◆ GIVEN EXERCISE ◆
Rewrite the lines starting with the line that contains "Where should I click to: Click" and running through the last line, replacing "Task" with "Goal" and changing nothing else. Leave the pictures out.

%%

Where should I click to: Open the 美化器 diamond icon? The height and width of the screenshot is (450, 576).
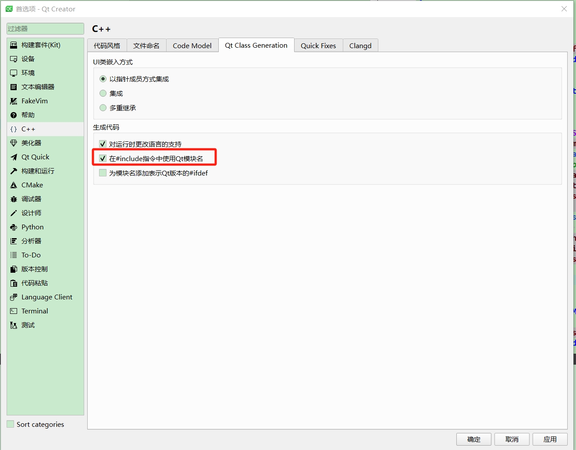14,143
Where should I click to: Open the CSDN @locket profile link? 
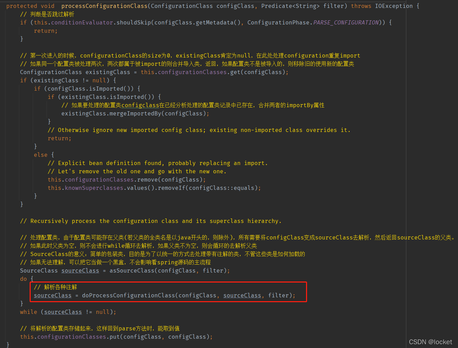coord(431,342)
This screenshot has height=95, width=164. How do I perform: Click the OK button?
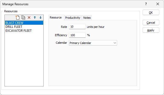(151, 12)
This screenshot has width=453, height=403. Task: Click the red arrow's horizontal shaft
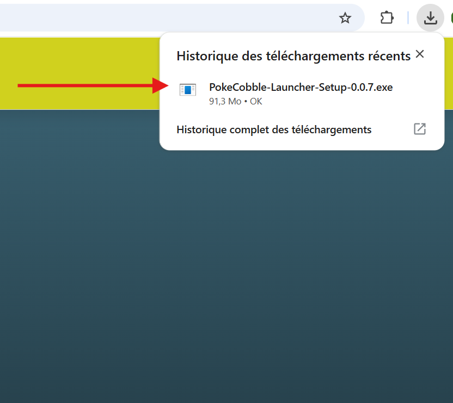click(82, 85)
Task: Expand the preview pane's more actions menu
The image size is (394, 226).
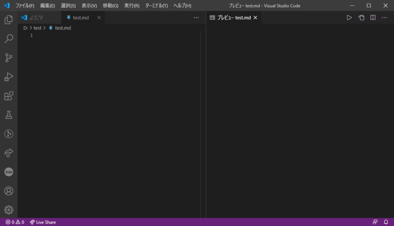Action: click(384, 17)
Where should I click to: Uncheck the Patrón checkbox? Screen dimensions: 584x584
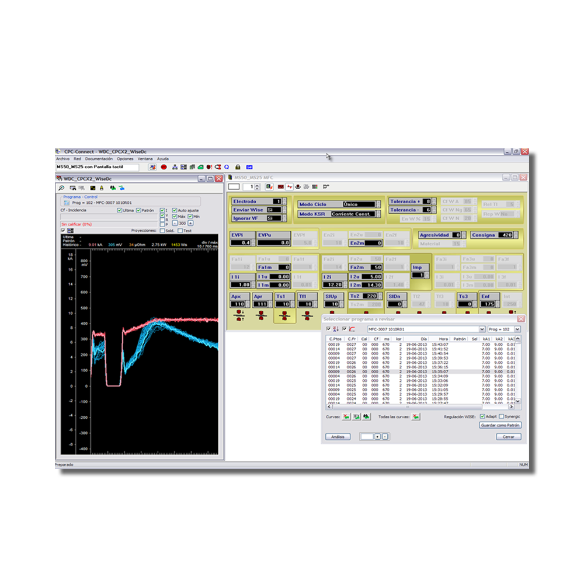tap(138, 210)
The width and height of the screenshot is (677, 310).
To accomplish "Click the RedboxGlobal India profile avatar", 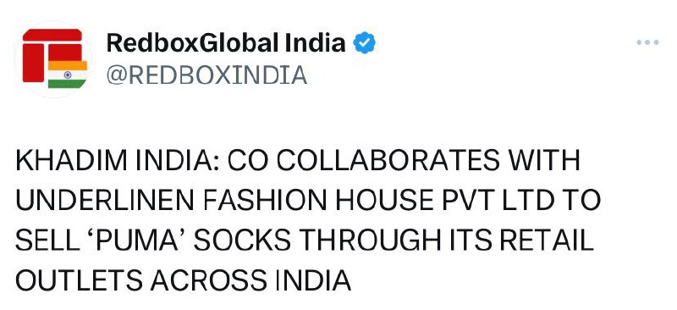I will pyautogui.click(x=53, y=59).

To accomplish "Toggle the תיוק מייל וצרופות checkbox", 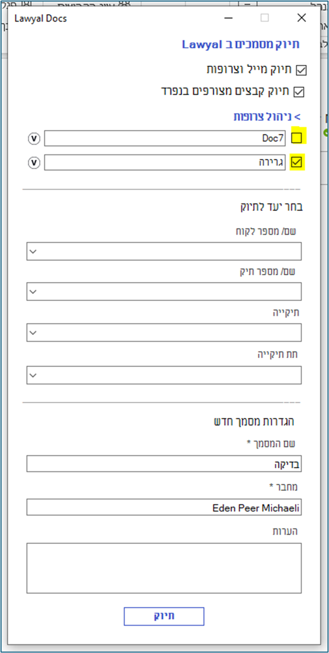I will click(x=301, y=70).
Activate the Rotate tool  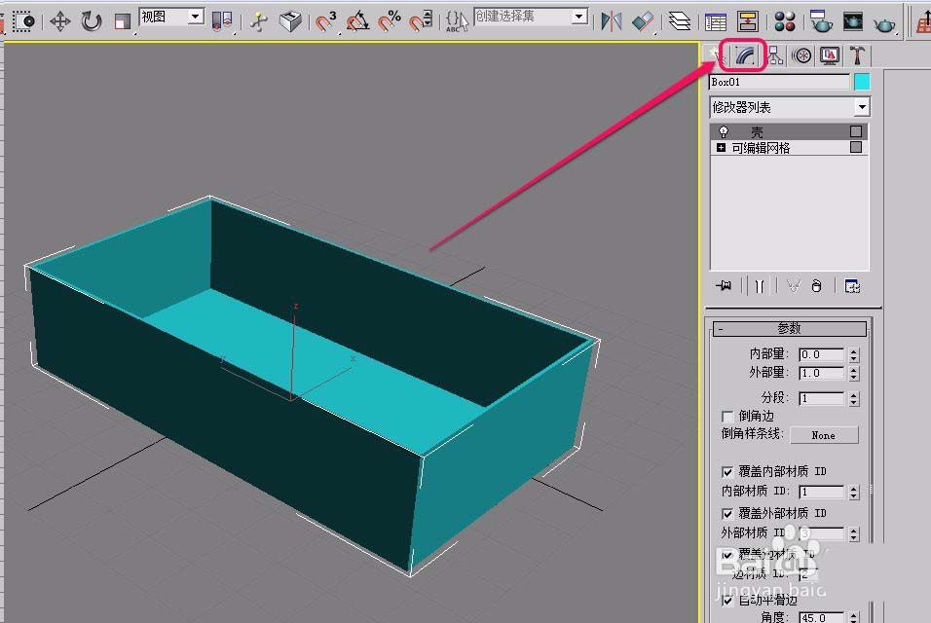[x=92, y=22]
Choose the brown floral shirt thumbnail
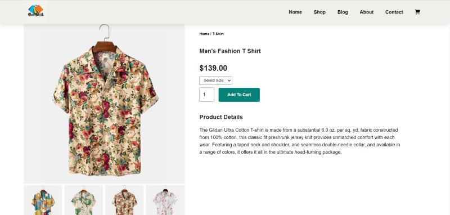Viewport: 450px width, 215px height. coord(124,200)
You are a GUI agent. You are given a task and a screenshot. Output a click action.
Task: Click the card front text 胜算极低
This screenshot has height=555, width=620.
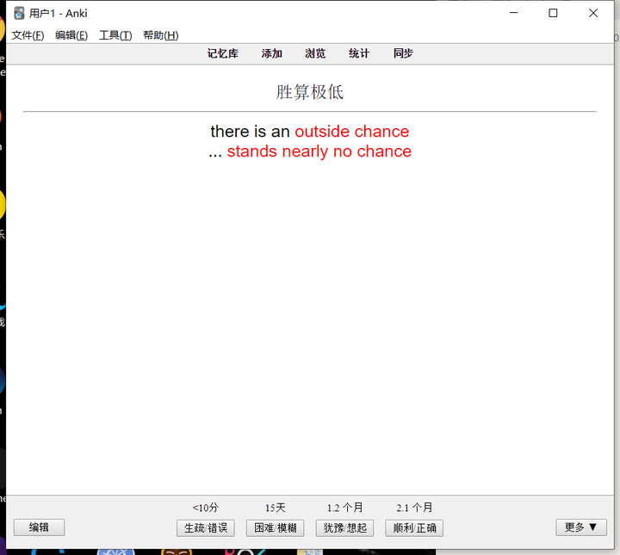point(310,92)
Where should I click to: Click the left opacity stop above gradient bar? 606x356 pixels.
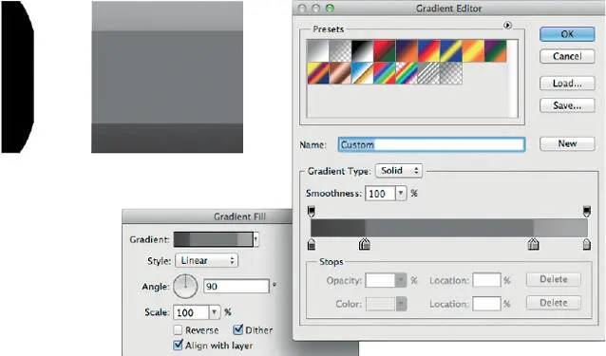[312, 211]
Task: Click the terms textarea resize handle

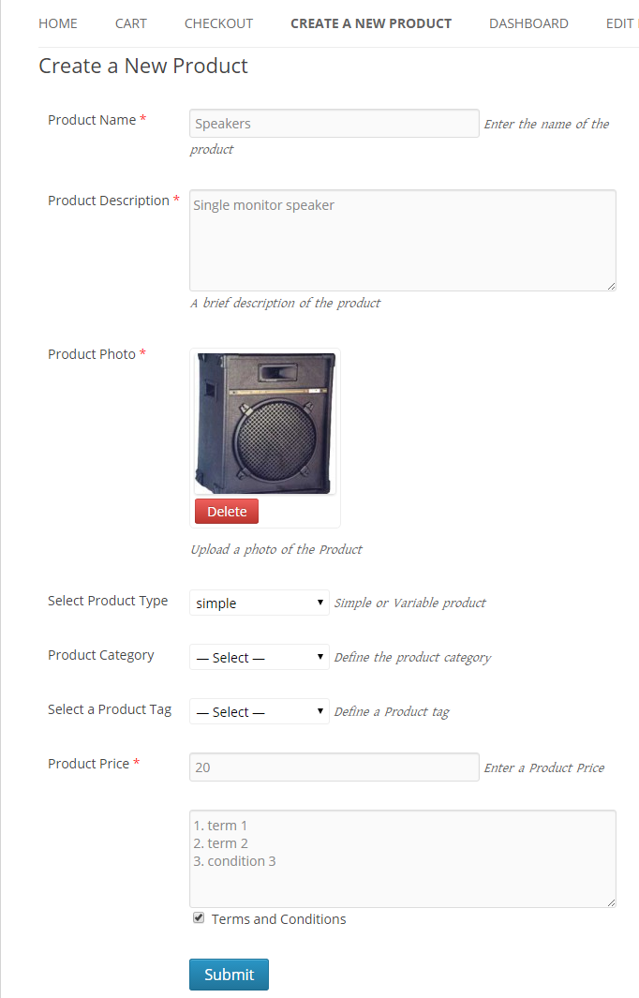Action: (x=612, y=902)
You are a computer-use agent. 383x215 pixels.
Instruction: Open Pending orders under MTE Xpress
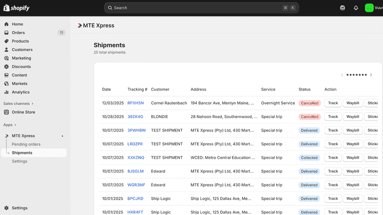point(26,144)
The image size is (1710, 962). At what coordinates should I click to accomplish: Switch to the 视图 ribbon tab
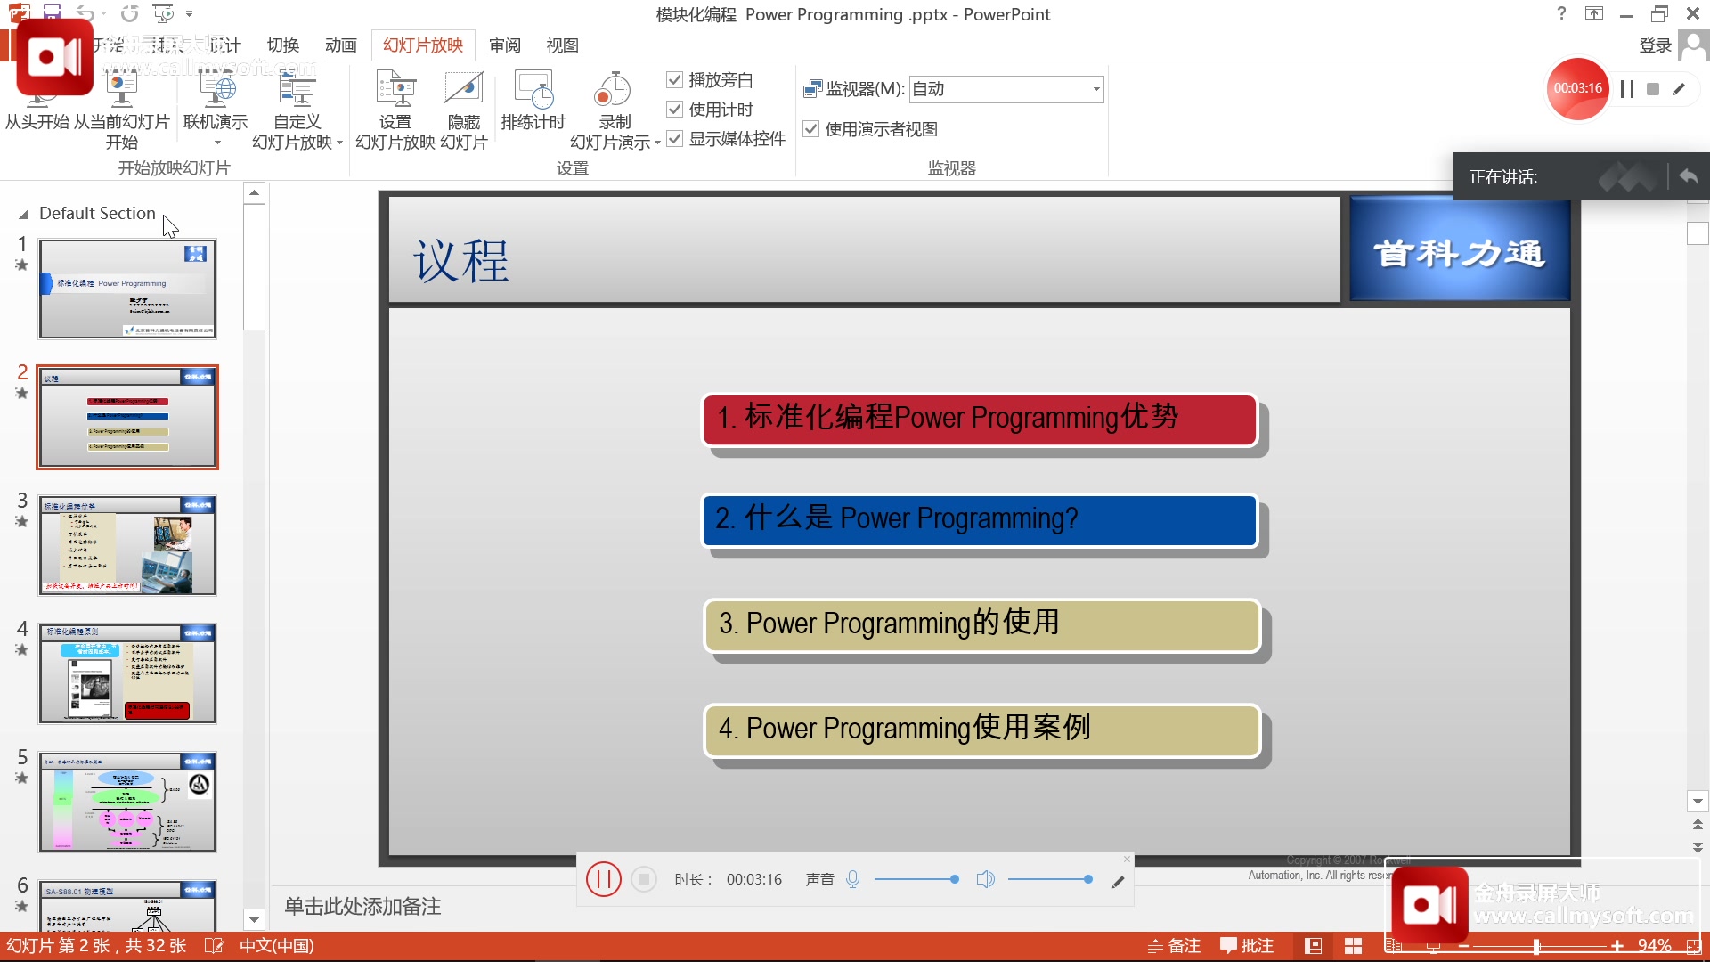(561, 45)
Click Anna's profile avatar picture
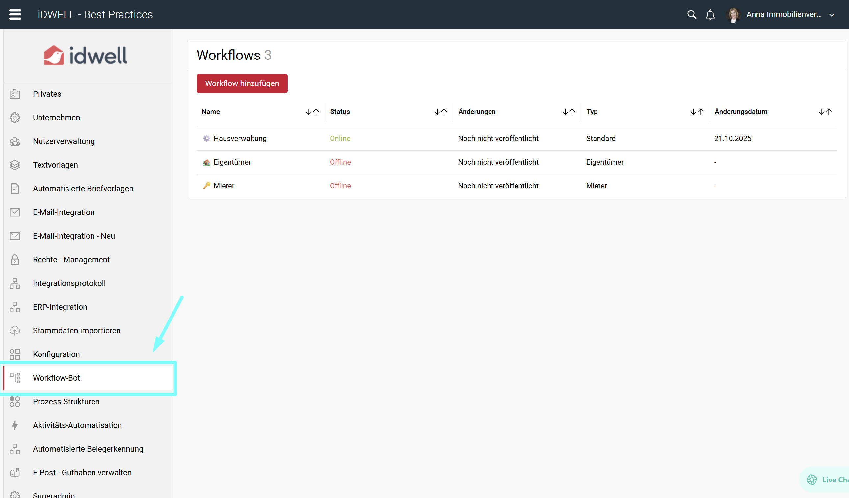This screenshot has height=498, width=849. (733, 15)
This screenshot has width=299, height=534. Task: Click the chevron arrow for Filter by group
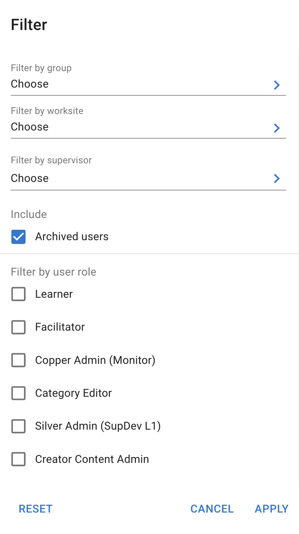tap(276, 85)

%%

◆ TASK RESPONSE ◆
Where should I click to: Click the left opacity stop above gradient bar? 606x356 pixels.
[312, 211]
Goal: Click the terms textarea resize handle

Action: (x=612, y=902)
You are a computer-use agent. 383x215 pixels.
Instruction: Open Pending orders under MTE Xpress
point(26,144)
The image size is (1710, 962). At what coordinates should I click to accomplish: Switch to the 视图 ribbon tab
(561, 45)
Click Anna's profile avatar picture
This screenshot has height=498, width=849. (733, 15)
This screenshot has width=299, height=534. Goal: Click the chevron arrow for Filter by group
tap(276, 85)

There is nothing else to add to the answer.